Six super simple ways to keep your horse healthier

 

Six ridiculously easy ways to keep your horse healthier

As a horse owner or rider, your number one priority is your horse’s health and well-being. Many horse people use a variety of pricey methods in efforts to keep their horses in prime condition. These range from joint injections to supplements to laser therapy to chiropractic appointments. Although these things can all be beneficial to your horse’s health, there are a variety of straightforward and cost-free ways you can ensure your horse stays healthy.

1) Pick your horse’s hooves before and after every single ride. Picking your horse’s hooves regularly is essential to keeping your horse’s hooves healthy. Stones and other potentially dangerous things can get stuck in your horse’s hooves, which can cause a stone bruise or worse. A stone bruise can cause your horse significant discomfort and can even lead to an abscess forming in a hoof. Regular hoof picking is a good way to also prevent your horse from getting thrush, which can be a nuisance to treat. Plus picking your horse’s hooves will ensure you don’t miss something minor such as a loose shoe that could lead to a bigger problem.

2) During fly season, put a quality fly mask on your horse make sure you keep it clean. Keeping flies out of your horse’s eyes with a fly mask is an effective way to prevent your horse from getting an eye infection. Fly masks also protect your horse from harmful UV rays. Make sure a fly mask fits correctly and you keep it clean so it doesn’t cause any rubs.

3) Know what your horse’s regular temperature is and check it regularly. A normal temperature for a horse ranges from 99-101°F; 37.2-38.3°C. A fever is classified as mild at 102 degrees and excessive at 106 degrees. As a horse owner, you should know what YOUR horse’s normal temperature is so if your horse starts behaving abnormally such as not drinking or eating as much, you can take its temperature and note any changes.

 


 

4) Always keep a salt lick available to your horse or add salt to its feed. Horses need salt in their diets; they lose salt through sweating and if it isn’t replaced, fatigue and other problems can arise. Salt is the only mineral that horses actually appear to have an appetite for, and when it’s available, most horses will consume the amount they need without overindulging. If you cannot provide your horse with a salt lick for whatever reason or it doesn’t appear to use it, you should add two level tablespoons (10 grams) to your horse’s feed. Salt is cheap, and its health benefits to your horse are proven.

5) Use a calendar to keep track of your horse’s worming, vaccine and shoeing schedules. It is your job to remember when your horse is due to be dewormed, vaccinated and shod. Life can get crazy busy, and it is easy for these dates to slip your mind. Keep yourself from forgetting by investing in a calendar and writing down all these important dates. Then remember to USE that calendar by hanging it somewhere you regularly see such as inside your tackroom locker door or tack trunk or even on your fridge.
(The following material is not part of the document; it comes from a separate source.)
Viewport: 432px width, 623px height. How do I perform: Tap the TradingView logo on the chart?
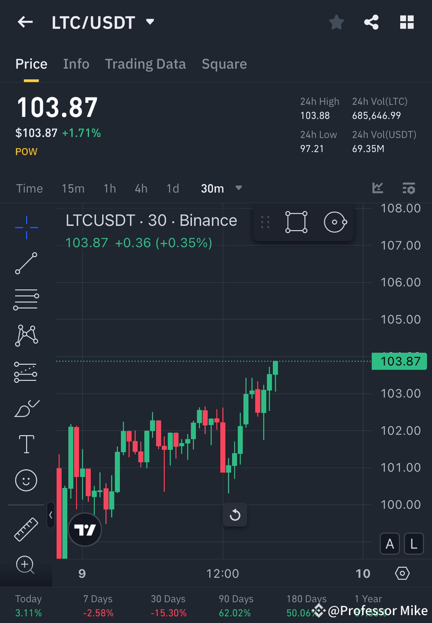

6) Make sure you know your horse’s legs better than the back of your hand. Every good horse person knows every teenie tiny detail on their horses’ legs. Knowing what is normal and abnormal is invaluable knowledge. Tendon and ligament injuries often don’t cause any signs of lameness but there will be slight heat and swelling in the leg. You need to have a hawk eye to hone in on this minor change because continuing to work a horse with even a minor tendon problem can lead to catastrophic consequences. Paying intense attention to your horse’s legs costs zero dollars and an insignificant amount of time compared to its benefits.